Por leandro | septiembre 10, 2008 - 6:52 am - Publicado en Social

Cómo quisiéramos que la vivienda en Colombia fuera de interés social, pero en realidad actualmente se esconde un interés económico que opaca el interés social, los candidatos a ser dueños de su vivienda deben superar no pocos obstáculos para llegar a tan anhelada meta, y realmente estos obstáculos para la gran mayoría son insalvables en las actuales condiciones, pues deben acceder a un ahorro programado por cerca de dos años, solo para poder ser candidatos a la solución de vivienda, posteriormente viene el real problema. Una familia debe demostrarle al gobierno que gana menos de cuatro salarios mínimos, pero al banco le debe demostrar que tiene solvencia para cumplir su obligación financiera, si se asume, como es la realidad en la mayoría de los hogares pobres, se accede a menos de dos salarios mínimos legales, se tiene un detrimento en los ingresos que empobrece el hogar, pues aparte de cubrir con sus gastos de transporte, alimentación, salud, aseo, etc, deben también pagar su cuota mensual de crédito, que se tabula para ser pagada en 15 años, este empobrecimiento se ve agravado por unos elementos que ponen en riesgo el cumplimiento de su obligación crediticia, y que, en últimas terminan perdiendo su vivienda, pues la flexibilización laboral promovida por este Gobierno acompañada de la inestabilidad laboral, garantiza que en un periodo de 5 años un porcentaje muy alto de créditos se vean retrasados en algún momento, y en muchos casos este retraso solo se soluciona con la pérdida de la vivienda o con la refinanciación de su crédito, en cuyo caso solo prorroga su angustia por poder terminar de pagar su vivienda algún día.

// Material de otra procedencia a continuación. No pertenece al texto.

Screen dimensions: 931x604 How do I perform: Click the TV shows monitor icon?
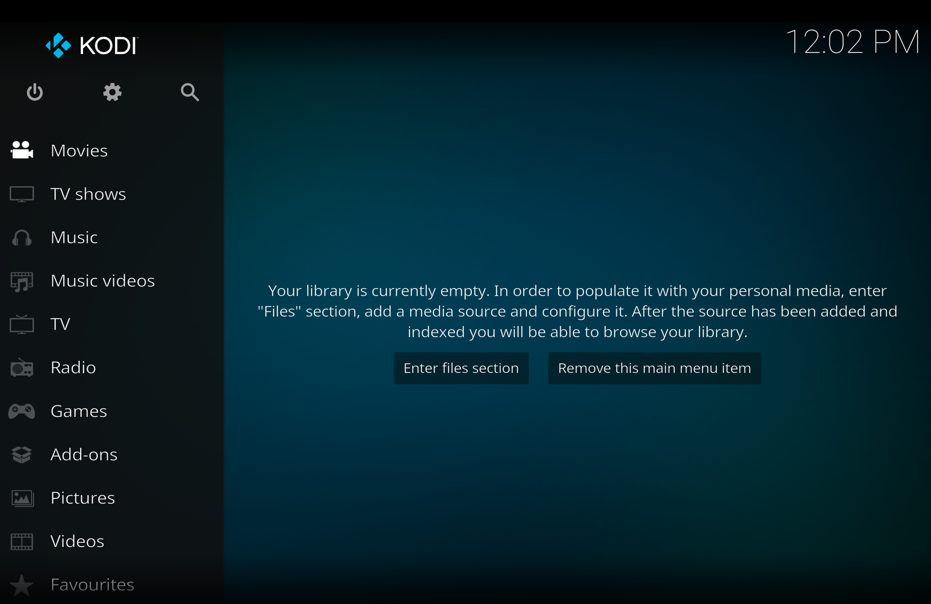(x=21, y=193)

En este oscuro escenario las financieras y las constructoras aparecen como los únicos beneficiados por tan perverso sistema, pues las entidades financieras saben que su crédito tiene como garantía la vivienda y que en ultimas será la prenda de garantía que tomaran para recuperar la inversión, y como ruleta rusa la entidad financiera podrá ofrecer esta vivienda a otra familia que entregara a la financiera otro subsidio otorgado por el gobierno y otro jugoso crédito que bien respaldado por la vivienda no tiene ningún pierde.

Las constructoras no se quedan atrás, pues irrespetando las condiciones mínimas de hábitat y calidad de vida ofrecen unas soluciones de vivienda que desconocen los mínimos de dignidad y calidad de vida para las familias y las comunidades en formación, que en varios casos atentan con los mínimos de calidad en materiales y mano de obra.

La pregunta inmediata es, por que sucede esto?, Por que permitimos esto?, por que la necesidad de vivienda se convierte en un rentable negocio y no en una verdadera solución social?. Para nosotros la solución a este perverso modelo antisocial es muy sencilla, efectiva y práctica tal como deberían ser las soluciones del gobierno si obedecieran a los intereses sociales y no a los intereses particulares de sus intermediarios. La propuesta que soluciona este aberrante modelo consiste en que el Gobierno elimine el modelo del subsidio de vivienda y pase al nuevo modelo en el cual se otorga la vivienda a las familias que requieren de un techo y un espacio con un mínimo vital garantizado. En este escenario el Gobierno es propietario de la Tierra y del Predio, y la familia accede a una escritura de posesión de dicho predio, que por ser de interés social no podrá ser vendido, subastado, enajenado ni usado para fines diferentes a los estipulados. En este modelo el Estado entrega una vivienda, con escritura de posesión en mano y mejora la calidad de vida de los colombianos al evitar el detrimento en su canasta familiar por conceptos de créditos de vivienda, además, la familia mantendrá la posesión y será heredable, pero cuando ya no se requiera del predio, este podrá ser devuelto al gobierno para ser asignado a otra familia que lo requiera.

Este modelo equilibra la necesidad de vivienda de los colombianos con el acceso a la propiedad privada para estratos con mayor poder adquisitivo.
Las financieras y las constructoras en este modelo dejan su papel de intermediarios y operan en otros escenarios donde no ponen en riesgo la vivienda ni la calidad de vida de las familias colombianas.

Para el 2009 el gobierno destinara 2,2 Billones de pesos, que en un modelo social equitativo otorgaría 100,000 soluciones de vivienda y no 120,000 sueños que se convertirán en 120,000 pesadillas para los colombianos. ¿Hasta cuando tomaremos las decisiones correctas y aprobaremos las leyes que necesitan los colombianos para su desarrollo y progreso social y económico?. Solo su conciencia social y sus decisiones políticas decidirán si los colombianos seguirán padeciendo del perverso modelo antisocial montado sobre el UVR (Antes UPAC), y sigue favoreciendo estos modelos económicos manipulados por los monopolios financieros del país.